Deep sadness – For a while, I couldn’t spend time alone with the Lord, really opening my heart to Him without feeling a deep sadness, like grief. When a memory still feels sad, painful, terrifying…it’s a sign it’s still not healed.
Defensiveness – I found myself more easily hurt, defensive, reactive because I didn’t have a reservoir of a full heart to draw from. My Leadership Coach asked me this summer as I was ranting, “Whom is the Lawyer in your head arguing with, and why?”
Easily Offended or Frustrated – when you carry unhealed wounds, it doesn’t take much of a jab to feel a lot of pain or anger or frustration.
Agreeing with Lies – Making agreements is a huge one I’ll devote a blogpost to, but I realized I started believing lies of the evil one because my wounds reinforced the lies: “You’re a bad leader,” “God’s not guiding you anymore,” “He’s not speaking or you can’t hear His voice.” All lies, but I started to agree with the lies because of unhealed wounds, and it undermined my leadership.
Lack of Love for People – ultimately, unhealed wounds rob us of the ability to love people. People have hurt us, we still feel the hurts, so we are unable to love people because that requires proximity and vulnerability—which unhealed hearts fear.

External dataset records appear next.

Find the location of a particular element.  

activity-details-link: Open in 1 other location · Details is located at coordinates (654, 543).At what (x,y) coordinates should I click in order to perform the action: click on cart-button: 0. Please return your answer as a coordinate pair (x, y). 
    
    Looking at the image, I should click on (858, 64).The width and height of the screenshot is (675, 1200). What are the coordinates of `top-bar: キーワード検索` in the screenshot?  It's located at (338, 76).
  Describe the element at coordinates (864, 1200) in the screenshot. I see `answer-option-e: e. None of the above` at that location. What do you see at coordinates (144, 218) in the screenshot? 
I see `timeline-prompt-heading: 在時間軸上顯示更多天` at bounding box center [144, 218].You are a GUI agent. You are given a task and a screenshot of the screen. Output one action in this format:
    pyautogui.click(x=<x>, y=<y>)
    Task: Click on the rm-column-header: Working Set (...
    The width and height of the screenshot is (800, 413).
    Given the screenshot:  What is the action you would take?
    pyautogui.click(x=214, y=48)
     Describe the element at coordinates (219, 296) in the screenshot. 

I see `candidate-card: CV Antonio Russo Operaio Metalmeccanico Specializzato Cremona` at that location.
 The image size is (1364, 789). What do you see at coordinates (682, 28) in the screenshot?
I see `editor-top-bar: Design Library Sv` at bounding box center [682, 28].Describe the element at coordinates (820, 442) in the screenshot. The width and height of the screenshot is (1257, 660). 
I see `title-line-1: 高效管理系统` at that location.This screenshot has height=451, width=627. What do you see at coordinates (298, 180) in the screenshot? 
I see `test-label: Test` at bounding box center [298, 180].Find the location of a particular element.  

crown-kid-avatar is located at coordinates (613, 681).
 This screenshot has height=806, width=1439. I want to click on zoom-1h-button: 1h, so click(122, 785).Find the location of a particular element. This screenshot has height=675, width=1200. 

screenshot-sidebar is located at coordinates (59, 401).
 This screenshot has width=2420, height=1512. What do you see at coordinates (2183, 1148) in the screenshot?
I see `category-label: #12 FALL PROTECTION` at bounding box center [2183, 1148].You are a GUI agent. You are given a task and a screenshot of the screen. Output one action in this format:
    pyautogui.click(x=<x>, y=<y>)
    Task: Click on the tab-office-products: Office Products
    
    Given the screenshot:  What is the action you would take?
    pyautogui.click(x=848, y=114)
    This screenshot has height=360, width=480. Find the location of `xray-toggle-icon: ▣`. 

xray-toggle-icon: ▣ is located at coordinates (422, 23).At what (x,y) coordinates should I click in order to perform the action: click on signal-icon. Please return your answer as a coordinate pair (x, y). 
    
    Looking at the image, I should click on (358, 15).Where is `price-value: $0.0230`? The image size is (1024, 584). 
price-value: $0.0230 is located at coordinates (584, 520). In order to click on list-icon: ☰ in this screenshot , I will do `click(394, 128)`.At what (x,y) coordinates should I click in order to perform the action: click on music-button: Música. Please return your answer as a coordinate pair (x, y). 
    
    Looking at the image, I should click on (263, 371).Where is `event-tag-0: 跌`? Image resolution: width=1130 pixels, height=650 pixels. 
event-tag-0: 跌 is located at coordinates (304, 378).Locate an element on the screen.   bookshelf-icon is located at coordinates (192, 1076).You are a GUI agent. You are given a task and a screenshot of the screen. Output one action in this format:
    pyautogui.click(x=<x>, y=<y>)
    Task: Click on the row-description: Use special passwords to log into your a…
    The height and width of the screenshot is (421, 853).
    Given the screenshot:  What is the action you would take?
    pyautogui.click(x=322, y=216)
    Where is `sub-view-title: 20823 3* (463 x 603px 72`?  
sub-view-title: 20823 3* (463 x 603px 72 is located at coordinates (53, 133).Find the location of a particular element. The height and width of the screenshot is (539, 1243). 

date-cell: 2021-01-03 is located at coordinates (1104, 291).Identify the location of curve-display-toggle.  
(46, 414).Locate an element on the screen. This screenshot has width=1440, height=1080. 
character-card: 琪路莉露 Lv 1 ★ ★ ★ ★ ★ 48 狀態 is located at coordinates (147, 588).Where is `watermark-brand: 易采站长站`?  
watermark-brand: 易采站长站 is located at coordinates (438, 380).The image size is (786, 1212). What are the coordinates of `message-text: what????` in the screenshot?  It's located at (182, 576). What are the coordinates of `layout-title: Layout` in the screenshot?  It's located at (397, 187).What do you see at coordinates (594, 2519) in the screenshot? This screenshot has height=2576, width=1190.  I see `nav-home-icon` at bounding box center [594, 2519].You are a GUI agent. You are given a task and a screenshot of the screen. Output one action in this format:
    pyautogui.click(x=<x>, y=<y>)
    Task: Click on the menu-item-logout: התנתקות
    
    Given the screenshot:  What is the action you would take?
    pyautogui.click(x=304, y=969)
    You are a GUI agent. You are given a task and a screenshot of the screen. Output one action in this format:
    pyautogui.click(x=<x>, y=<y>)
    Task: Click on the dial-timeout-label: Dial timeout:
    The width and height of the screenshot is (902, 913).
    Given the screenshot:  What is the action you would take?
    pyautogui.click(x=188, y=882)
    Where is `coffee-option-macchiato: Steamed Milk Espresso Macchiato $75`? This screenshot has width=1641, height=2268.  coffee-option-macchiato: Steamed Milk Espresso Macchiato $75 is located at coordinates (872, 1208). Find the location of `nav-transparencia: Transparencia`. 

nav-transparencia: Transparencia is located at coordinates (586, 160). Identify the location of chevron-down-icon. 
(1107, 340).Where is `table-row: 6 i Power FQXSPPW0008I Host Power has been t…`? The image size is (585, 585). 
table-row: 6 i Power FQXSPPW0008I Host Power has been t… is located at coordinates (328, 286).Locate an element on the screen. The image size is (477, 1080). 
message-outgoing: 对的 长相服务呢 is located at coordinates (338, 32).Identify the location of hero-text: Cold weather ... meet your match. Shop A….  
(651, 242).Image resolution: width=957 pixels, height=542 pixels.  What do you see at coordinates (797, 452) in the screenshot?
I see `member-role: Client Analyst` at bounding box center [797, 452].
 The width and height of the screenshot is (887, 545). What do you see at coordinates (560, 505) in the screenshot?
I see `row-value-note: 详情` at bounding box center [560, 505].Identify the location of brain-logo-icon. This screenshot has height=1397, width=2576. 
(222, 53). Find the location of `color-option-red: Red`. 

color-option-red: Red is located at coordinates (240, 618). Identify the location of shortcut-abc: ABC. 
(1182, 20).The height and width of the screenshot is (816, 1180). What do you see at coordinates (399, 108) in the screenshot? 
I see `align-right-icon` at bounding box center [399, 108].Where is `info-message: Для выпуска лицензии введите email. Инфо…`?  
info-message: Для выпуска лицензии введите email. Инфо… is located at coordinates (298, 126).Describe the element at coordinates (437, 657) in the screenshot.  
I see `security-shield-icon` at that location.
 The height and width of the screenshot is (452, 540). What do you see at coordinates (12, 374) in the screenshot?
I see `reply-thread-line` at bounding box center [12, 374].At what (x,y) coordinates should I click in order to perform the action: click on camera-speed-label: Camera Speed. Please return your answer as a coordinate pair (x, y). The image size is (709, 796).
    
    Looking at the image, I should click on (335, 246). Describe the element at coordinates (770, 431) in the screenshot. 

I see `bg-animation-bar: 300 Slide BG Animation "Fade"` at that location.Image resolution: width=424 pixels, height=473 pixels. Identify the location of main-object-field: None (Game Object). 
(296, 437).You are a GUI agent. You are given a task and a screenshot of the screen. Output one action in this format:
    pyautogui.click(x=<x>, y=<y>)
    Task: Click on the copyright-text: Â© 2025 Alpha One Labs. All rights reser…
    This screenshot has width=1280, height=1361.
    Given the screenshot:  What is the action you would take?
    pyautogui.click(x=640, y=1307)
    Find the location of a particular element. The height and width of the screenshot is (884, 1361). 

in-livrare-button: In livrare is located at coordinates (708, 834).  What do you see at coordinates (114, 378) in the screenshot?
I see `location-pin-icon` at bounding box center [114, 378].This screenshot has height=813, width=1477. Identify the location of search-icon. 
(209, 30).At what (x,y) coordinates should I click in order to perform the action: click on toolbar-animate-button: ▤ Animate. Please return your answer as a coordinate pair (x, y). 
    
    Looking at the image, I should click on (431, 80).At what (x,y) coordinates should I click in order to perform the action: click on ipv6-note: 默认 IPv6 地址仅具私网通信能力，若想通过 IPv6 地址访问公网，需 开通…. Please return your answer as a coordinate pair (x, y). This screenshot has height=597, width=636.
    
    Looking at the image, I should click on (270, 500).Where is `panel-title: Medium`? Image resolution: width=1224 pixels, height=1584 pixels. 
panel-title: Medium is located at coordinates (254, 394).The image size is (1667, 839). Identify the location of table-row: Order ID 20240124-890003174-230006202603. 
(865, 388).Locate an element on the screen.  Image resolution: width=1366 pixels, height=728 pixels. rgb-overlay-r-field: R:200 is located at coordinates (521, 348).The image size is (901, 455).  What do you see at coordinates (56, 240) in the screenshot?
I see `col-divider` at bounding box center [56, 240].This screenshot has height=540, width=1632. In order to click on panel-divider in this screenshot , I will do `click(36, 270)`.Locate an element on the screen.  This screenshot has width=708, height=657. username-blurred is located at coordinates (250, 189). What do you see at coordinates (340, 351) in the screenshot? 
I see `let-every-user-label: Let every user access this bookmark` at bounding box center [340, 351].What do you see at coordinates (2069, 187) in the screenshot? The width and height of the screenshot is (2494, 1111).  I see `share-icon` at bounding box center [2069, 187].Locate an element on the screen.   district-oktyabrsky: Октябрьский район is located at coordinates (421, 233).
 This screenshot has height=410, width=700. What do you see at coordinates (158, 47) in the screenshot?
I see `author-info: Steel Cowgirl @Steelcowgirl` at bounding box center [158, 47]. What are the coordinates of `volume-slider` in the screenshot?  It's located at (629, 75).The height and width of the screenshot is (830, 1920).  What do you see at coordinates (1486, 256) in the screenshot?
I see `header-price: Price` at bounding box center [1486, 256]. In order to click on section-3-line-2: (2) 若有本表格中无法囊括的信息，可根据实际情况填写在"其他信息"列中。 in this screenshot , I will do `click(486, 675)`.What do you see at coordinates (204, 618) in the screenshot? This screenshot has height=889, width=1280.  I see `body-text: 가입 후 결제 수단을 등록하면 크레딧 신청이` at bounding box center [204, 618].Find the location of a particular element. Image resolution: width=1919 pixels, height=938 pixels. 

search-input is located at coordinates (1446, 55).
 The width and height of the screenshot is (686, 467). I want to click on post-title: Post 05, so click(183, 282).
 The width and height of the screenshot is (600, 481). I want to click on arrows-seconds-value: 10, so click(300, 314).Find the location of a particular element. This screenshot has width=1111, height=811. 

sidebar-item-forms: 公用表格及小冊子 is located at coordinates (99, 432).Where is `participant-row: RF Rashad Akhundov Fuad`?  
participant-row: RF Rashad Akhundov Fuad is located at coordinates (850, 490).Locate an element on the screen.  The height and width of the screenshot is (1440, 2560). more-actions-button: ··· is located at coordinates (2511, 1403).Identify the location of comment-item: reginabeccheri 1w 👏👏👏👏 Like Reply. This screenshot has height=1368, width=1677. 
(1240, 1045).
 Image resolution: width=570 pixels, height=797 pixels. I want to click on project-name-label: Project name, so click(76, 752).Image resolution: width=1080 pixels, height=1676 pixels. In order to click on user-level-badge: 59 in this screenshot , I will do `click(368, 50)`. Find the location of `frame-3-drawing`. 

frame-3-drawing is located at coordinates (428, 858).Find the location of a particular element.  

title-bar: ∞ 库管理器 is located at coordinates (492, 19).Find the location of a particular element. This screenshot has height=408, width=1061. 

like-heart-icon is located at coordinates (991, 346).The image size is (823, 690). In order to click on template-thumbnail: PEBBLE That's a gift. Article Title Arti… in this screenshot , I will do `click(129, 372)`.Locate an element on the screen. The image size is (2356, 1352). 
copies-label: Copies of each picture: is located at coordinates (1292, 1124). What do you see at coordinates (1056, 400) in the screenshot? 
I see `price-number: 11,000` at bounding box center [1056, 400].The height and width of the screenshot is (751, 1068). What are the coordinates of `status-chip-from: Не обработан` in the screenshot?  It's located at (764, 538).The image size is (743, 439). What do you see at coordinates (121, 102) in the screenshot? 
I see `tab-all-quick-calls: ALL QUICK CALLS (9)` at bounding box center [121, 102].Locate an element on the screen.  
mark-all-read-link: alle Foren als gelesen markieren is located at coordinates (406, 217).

There’s more, but that’s enough. Do you see the signs of a wounded heart? Can you see how dangerous it is for Christians, leaders especially, to ignore the signs and pretend it’s not there? Our enemy can use that to steal, kill, and destroy the Life Jesus wants to give (John 10:10), or severely undermine our effectiveness, or tempt us into some stupid way of escaping the pain that takes us out completely. I’ve been vulnerable, now it’s your turn. What symptoms do you see of unhealed wounds?